Philips Brilliance 329P9H
Monitors equipped with a USB-C socket with Power Delivery function allowing to charge the computer with one cable are becoming more and more common. However, not all monitors are compatible with every computer. Sometimes even the presence of a USB-C connector does not guarantee that you can connect it to your MacBook Pro with just one cable to transfer an image and charge your computer. Then you need to use a Display Port or HDMI adapter. So I appreciate those monitors that actually allow me to connect only one USB-C cable to my MacBook Pro and not to worry about anything else (of course I'm exaggerating here), and I had the opportunity to test it for the last two months. It was Philips Brilliance 329P9H.
The monitor is equipped with a 4K IPS display (3840 x 2160) with a diagonal of 31.5 inches and a refresh rate of 60 Hz. It provides a wide viewing angle (the manufacturer declares 178°) with a slight decrease in brightness (actually, this is the case). The declared brightness of the display is 350 nits and the contrast ratio is 1300:1. Under all lighting conditions, the monitor performed very well, providing good contrast, sufficient and even brightness over the entire surface, without any visible drop at the edges, as well as color depth. I also did not notice any flicker.
It is also worth mentioning that the monitor is equipped with an ambient light sensor, adjusting the screen brightness to the lighting conditions and a sensor that detects the presence of the user. With the energy saving function active, the image will be dimmed if the monitor finds that there is nobody in front of it. Philips uses matte matrixes in its monitors, which is of great importance to me because my workstation is located next to the window. Of course this does not mean that I can work in full sunshine without any problem, but in fact the monitor does not reflect too much light, which of course cannot be said about the displays in MacBooks.

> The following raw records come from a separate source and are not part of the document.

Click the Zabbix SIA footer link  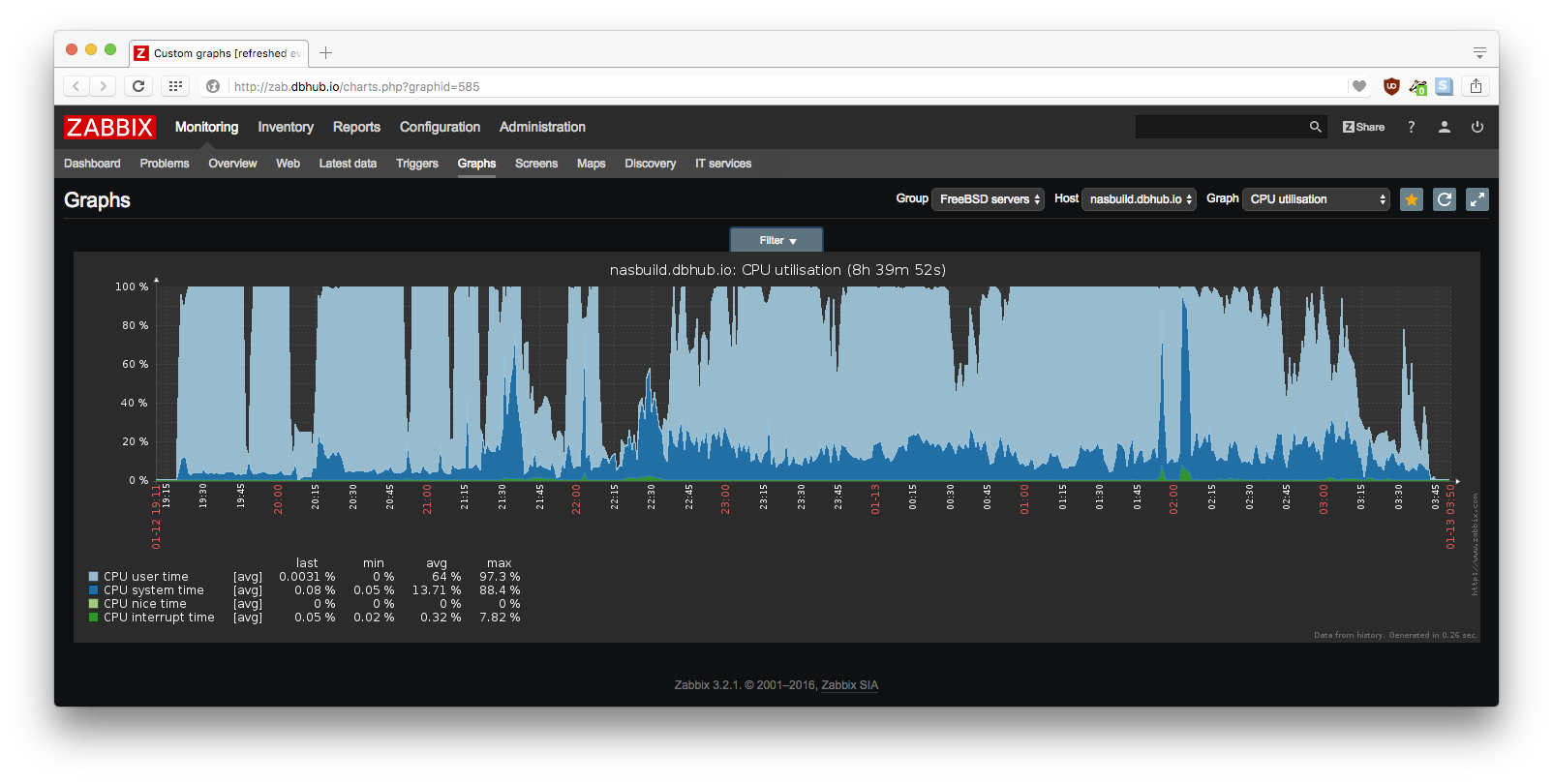coord(849,685)
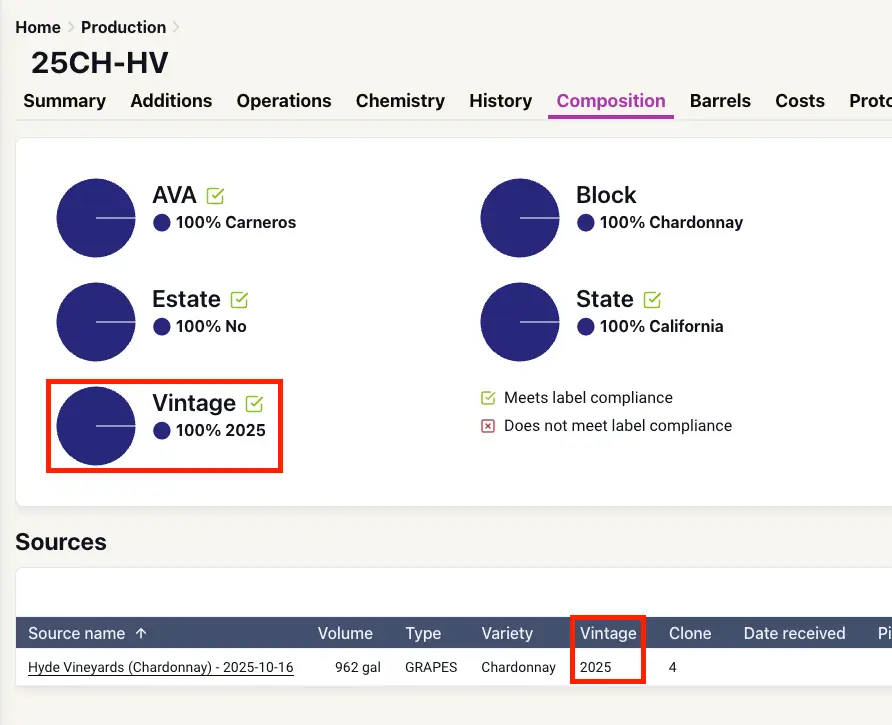Click the AVA compliance checkmark

(215, 196)
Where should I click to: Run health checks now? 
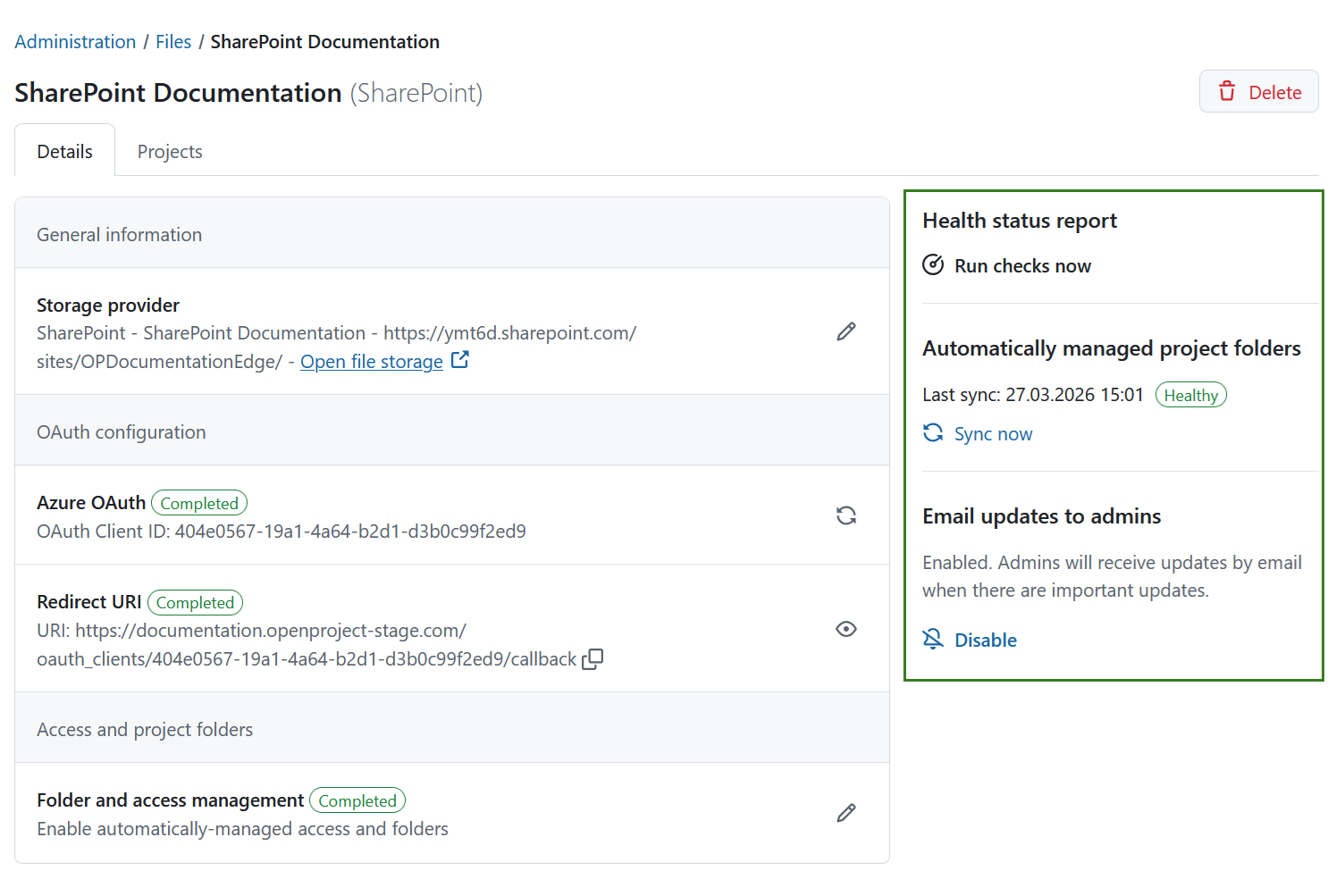1021,265
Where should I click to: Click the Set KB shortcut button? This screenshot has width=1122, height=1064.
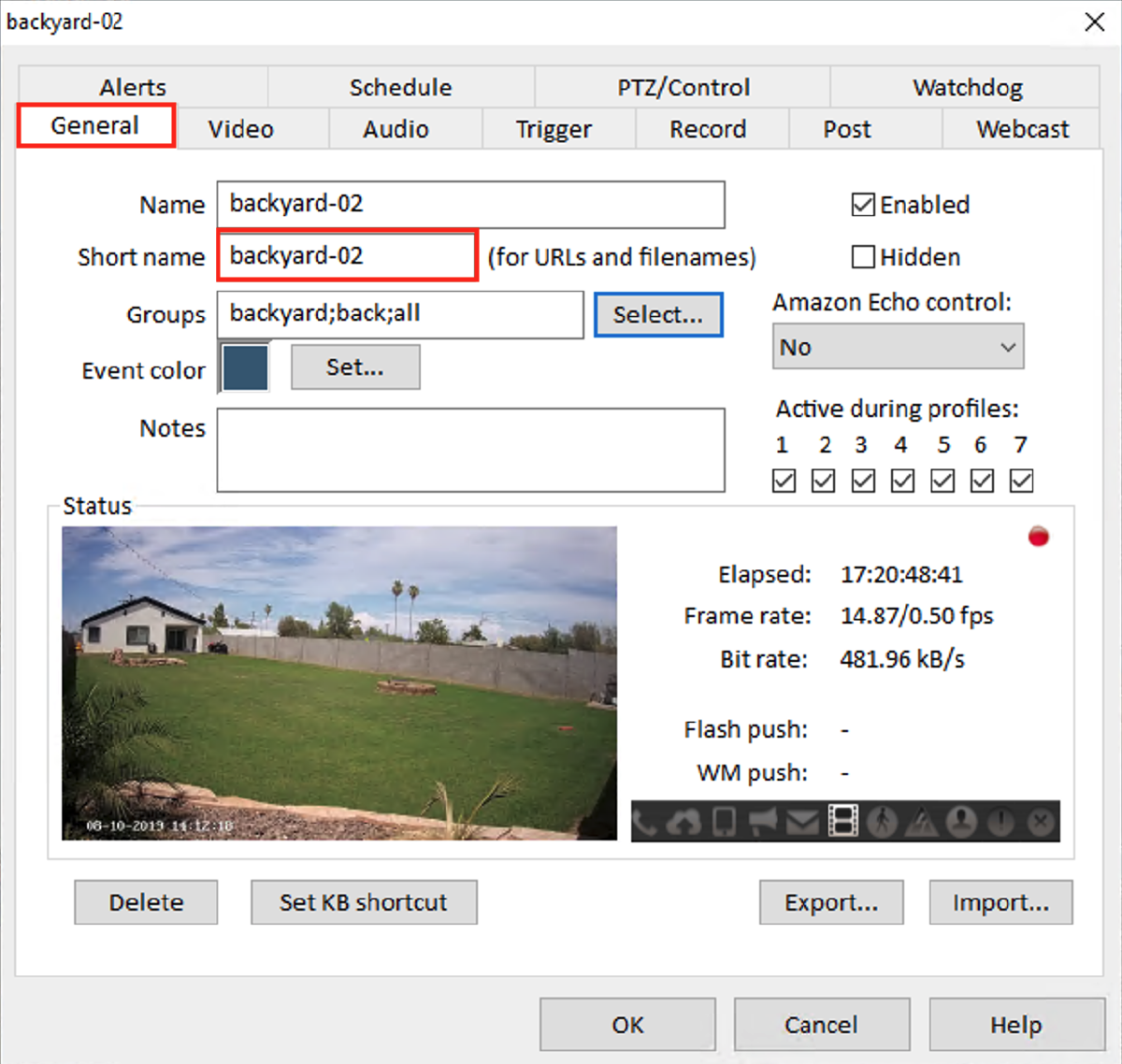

Philips has been following a proven design for years. The monitors of this brand, especially those aimed at the more demanding user, look very similar. Their most characteristic element is their massive and heavy leg with a wide foot in the shape of a slightly truncated circle. It provides not only excellent stability but also a very large possibility to adjust the position of the monitor by moving it up or down, rotating around the vertical axis to adjust the inclination, as well as turning it vertically - if the work requires it. The 329P9H monitor is no exception in this respect. Most of the Philips monitors I describe have this leg.
The control button panel is placed on the back surface at the lower right corner. Visually I have no objections to this solution but it is not comfortable to use. Navigation through the monitor's menu is a little bit of a blindness.
On the front of the monitor there is only a diode informing about the monitor mode and placed centrally under the lower edge of the logo. Similarly to the 272B7 monitor, also the 329P9H is equipped with a Windows Hello camera popping out from the top edge. It also works with a Mac when connected via USB-C.
The monitor is equipped with a USB-C port with a Power Delivery function, which allows you to simultaneously transfer images to the monitor and load the computer. I hope that this solution will soon become a standard and will be available on all monitors. However, it should be remembered that when the monitor is switched off or in sleep mode the charging does not take place. I have already found out about this in the past when I left the whole set on and after going to sleep mode the computer stopped being charged. So when using a monitor with USB-C PD you should remember to close the computer and turn off the monitor before leaving the office or going to sleep (when the office is at home) so that both devices will go to sleep.
This monitor is equipped with quite a few ports and can work as a hub. It offers four USB 3.1 ports (including one with Quick Charge function). However, it should be remembered that when sending images in 4K and 60 Hz with one USB-C cable, their bandwidth decreases and then they work as USB 2.0. There is also an Ethernet port. Unfortunately, similarly to the DisplayPort 1.2, 2 X HDMI 2.0 and the already mentioned USB-C ports are located on the back of the case and face down. Connecting anything is not an easy task and it is best to rotate the monitor vertically.
The Philips Brilliance 329P9H has performed superbly and is certainly a choice worth considering if you are looking for a monitor with USB-C and 4K resolution. When connected via USB-C or DisplayPort we can set up the appropriate image scaling for our needs, just like in MacBooks with Retina screens. It is definitely a good drag horse for people who spend a lot of time in front of the computer and count on a good quality, high resolution image.